◆ Brief ◆
If a record holds a picture, drop the picture and repeat everything else word for word.

◆ Provided material ◆
========================================================================

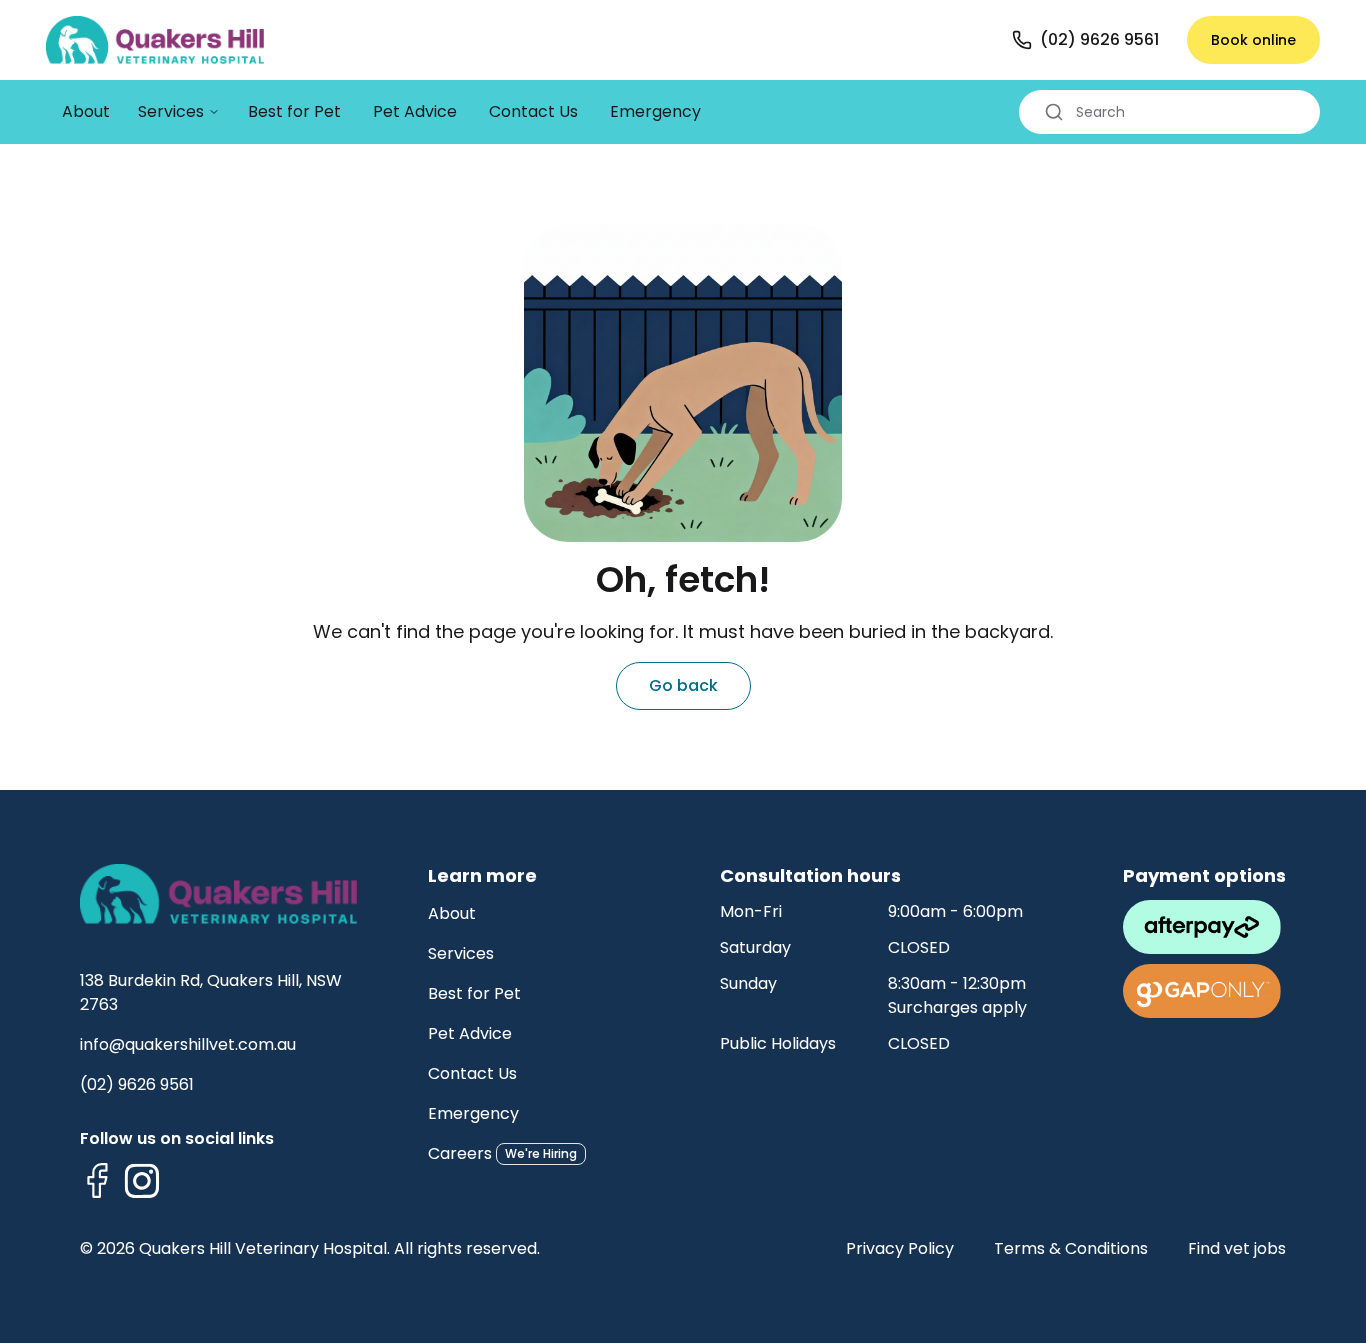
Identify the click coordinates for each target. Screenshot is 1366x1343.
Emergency (473, 1113)
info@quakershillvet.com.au (188, 1044)
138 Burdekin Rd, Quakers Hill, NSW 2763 (211, 992)
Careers (460, 1153)
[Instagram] (142, 1181)
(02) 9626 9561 (137, 1084)
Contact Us (472, 1073)
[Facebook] (98, 1181)
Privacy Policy (900, 1248)
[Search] (1054, 112)
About (452, 913)
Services (461, 953)
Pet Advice (470, 1033)
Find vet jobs (1237, 1248)
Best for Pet (474, 993)
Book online (1253, 40)
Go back (683, 685)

========================================================================

◆ Result below ◆
Identify the click coordinates for each target. Screenshot is 1366x1343.
Emergency (473, 1113)
info@quakershillvet.com.au (188, 1044)
138 Burdekin Rd, Quakers Hill, NSW 2763 (211, 992)
Careers (460, 1153)
[Instagram] (142, 1181)
(02) 9626 9561 (137, 1084)
Contact Us (472, 1073)
[Facebook] (98, 1181)
Privacy Policy (900, 1248)
[Search] (1054, 112)
About (452, 913)
Services (461, 953)
Pet Advice (470, 1033)
Find vet jobs (1237, 1248)
Best for Pet (474, 993)
Book online (1253, 40)
Go back (683, 685)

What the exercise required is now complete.